Background: Lymphangioleiomyomatosis (LAM) is a tumor consisting of benign-looking neoplastic cells, but its wretched clinical outcome often resembles a malignant disease. LAM cell clusters (LCCs), unique microstructures commonly found in LAM-associated chylous effusion, are aggregates of LAM cells rimmed by lymphatic endothelium. LCCs seem to be crucial participants in the dissemination and progression of LAM.

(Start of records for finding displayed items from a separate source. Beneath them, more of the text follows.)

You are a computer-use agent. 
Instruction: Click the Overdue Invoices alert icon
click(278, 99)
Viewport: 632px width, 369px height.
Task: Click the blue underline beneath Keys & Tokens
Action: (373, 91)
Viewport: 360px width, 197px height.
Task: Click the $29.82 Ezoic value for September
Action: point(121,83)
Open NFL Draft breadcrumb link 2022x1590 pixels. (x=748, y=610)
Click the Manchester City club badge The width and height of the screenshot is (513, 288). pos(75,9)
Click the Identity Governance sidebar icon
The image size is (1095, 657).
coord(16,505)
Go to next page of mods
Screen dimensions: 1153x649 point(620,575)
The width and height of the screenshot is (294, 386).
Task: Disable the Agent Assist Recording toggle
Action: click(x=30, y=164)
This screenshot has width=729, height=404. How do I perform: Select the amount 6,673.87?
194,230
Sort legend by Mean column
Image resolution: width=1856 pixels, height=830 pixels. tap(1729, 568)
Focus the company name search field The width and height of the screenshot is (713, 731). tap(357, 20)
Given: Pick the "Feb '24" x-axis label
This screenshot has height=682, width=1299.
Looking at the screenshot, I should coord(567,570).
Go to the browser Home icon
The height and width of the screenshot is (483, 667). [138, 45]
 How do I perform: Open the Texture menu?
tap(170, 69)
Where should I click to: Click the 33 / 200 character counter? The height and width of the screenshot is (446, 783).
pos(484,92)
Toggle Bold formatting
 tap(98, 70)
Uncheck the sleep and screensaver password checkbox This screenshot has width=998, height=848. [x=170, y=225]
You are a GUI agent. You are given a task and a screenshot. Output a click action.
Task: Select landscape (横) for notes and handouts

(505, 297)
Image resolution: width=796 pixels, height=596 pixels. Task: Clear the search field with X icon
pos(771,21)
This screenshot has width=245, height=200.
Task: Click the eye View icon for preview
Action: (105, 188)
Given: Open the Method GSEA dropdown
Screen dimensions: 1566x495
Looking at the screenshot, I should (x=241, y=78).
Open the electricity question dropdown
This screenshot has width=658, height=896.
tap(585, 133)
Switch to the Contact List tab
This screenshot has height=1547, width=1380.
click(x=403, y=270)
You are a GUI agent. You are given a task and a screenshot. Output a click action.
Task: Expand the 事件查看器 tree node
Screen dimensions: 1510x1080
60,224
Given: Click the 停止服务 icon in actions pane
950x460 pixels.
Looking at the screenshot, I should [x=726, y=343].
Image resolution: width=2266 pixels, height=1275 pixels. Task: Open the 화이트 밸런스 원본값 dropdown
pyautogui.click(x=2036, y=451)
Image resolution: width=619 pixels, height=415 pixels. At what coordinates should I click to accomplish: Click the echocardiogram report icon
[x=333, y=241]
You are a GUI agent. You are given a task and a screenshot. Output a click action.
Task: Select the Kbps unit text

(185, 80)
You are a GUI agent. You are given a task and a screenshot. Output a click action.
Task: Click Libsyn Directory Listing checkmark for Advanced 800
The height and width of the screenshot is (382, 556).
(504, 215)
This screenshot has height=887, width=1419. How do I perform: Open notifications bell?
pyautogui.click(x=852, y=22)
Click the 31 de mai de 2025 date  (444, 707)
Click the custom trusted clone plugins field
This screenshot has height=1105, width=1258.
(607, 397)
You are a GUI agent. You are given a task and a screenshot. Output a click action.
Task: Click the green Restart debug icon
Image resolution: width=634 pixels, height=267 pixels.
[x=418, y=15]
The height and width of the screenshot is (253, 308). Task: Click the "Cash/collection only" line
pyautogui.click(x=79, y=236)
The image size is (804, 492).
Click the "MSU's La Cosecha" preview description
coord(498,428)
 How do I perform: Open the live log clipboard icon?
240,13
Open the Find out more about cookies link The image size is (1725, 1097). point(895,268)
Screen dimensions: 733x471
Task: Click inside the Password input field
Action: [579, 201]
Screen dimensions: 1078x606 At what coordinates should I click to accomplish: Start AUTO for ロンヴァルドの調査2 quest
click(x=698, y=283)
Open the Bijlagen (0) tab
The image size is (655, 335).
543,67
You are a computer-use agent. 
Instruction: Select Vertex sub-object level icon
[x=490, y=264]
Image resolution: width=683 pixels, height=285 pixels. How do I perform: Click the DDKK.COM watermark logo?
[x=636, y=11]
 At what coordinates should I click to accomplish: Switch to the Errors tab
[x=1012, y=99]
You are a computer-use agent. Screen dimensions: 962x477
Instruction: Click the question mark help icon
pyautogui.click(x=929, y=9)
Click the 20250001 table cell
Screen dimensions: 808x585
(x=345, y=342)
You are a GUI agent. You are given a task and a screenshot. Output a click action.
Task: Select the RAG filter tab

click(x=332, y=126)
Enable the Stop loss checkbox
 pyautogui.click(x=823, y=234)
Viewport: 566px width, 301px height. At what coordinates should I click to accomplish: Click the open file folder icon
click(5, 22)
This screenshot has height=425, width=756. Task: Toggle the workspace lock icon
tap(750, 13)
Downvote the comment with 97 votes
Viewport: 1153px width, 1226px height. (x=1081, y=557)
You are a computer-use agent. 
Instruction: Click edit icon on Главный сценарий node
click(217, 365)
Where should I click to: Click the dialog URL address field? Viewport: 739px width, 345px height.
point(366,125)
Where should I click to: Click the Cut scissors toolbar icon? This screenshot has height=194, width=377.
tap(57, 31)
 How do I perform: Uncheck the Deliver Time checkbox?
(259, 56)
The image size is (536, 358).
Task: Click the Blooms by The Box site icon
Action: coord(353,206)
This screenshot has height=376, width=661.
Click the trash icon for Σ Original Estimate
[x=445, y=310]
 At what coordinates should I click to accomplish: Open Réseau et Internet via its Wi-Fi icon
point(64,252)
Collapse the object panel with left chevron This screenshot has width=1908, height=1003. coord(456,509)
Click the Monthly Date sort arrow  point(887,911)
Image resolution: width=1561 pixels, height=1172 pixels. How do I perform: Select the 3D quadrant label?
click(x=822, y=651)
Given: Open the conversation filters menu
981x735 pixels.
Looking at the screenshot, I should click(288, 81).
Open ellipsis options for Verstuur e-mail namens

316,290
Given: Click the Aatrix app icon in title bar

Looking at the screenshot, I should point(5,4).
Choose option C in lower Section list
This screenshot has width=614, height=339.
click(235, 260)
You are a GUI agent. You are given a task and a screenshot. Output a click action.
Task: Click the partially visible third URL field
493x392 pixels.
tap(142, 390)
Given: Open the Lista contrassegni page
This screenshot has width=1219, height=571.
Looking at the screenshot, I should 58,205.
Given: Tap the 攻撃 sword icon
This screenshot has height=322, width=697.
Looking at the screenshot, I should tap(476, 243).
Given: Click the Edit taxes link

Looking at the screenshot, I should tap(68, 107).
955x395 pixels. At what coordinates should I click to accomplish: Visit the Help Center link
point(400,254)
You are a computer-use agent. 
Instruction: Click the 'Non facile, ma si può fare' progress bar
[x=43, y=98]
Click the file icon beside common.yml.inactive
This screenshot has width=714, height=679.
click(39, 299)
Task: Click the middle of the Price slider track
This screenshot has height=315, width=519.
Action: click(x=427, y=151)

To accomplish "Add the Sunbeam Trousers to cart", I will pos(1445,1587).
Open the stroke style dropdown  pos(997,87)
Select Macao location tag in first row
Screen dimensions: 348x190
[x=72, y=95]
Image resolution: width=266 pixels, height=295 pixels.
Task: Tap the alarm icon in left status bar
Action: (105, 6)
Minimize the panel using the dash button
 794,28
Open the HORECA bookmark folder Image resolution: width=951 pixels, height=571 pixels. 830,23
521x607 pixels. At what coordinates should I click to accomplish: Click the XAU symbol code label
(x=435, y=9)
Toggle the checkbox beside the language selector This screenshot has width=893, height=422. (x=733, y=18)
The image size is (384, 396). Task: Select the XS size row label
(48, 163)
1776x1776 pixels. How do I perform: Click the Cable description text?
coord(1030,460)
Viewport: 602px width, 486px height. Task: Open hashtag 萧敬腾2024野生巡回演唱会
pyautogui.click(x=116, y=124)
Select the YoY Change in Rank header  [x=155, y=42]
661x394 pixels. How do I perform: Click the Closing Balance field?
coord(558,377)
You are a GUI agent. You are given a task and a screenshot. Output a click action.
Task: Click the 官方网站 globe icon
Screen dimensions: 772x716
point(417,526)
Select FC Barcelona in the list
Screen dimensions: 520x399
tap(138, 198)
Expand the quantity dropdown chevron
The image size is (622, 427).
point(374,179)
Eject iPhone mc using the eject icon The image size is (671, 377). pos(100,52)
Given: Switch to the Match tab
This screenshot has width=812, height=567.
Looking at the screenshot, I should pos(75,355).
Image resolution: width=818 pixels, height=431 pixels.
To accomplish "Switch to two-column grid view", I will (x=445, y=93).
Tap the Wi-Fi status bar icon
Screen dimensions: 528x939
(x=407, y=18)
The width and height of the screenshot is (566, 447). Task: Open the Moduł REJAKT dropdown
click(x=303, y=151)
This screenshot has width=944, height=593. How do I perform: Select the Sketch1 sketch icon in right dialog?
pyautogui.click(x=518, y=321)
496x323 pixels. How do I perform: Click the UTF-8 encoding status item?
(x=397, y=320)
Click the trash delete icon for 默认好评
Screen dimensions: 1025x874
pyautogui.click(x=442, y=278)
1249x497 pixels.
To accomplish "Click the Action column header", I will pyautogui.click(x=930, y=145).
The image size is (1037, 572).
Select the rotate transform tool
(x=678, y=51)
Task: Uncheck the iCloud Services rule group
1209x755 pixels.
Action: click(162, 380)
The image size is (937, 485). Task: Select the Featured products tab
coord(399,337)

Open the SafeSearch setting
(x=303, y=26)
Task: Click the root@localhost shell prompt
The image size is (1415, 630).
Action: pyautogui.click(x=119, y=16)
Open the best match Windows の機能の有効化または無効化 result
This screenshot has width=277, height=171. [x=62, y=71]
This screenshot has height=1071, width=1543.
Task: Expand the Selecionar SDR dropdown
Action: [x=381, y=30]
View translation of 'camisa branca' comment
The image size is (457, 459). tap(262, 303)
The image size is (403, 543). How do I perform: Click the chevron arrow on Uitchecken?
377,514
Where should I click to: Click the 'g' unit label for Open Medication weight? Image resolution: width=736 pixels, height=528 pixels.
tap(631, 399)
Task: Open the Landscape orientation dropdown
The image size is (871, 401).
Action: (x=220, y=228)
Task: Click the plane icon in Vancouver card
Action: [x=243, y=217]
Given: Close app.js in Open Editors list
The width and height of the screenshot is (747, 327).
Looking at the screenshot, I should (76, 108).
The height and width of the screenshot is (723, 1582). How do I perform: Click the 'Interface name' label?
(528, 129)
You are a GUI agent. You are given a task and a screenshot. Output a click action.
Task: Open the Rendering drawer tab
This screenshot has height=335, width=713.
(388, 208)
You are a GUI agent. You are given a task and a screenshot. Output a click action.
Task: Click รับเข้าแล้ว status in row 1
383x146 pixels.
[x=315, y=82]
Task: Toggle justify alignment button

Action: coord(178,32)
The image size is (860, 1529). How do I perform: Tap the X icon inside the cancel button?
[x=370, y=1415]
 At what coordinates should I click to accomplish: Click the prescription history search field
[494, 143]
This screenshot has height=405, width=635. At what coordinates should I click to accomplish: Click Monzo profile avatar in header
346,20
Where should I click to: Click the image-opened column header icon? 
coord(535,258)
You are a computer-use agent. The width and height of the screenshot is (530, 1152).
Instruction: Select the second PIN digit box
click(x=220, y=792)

Methods and results: LCCs isolated from LAM-associated chylous effusion were embedded in a three-dimensional (3-D) culture gels, and then placed in a humidified CO2 incubator. During serial observations of their morphological changes, we found tube formations with lymphatic endothelial cells when LCCs settled side by side in 3-D gels. On the other hand, when LCCs were embedded separately enough to be isolated at their initial sites of settlement in the gels, each of LCCs gradually broke down, leaving a "cyst-like" hole after 7 days at the site where LCCs initially resided. Finally, we demonstrated that "cyst-like" hole formation in 3-D gels was inhibited with treatment with doxycycline or recombinant human VEGF receptor-3.
Conclusions: We consider that our observation of this sequence in vitro illustrates how LCCs behave in vivo while enacting their important role in the progression of LAM. Our results indicate that the 3-D gel culture system for LCCs is a useful tool for exploring the effects of new therapeutic drugs under conditions when LCCs are constantly available.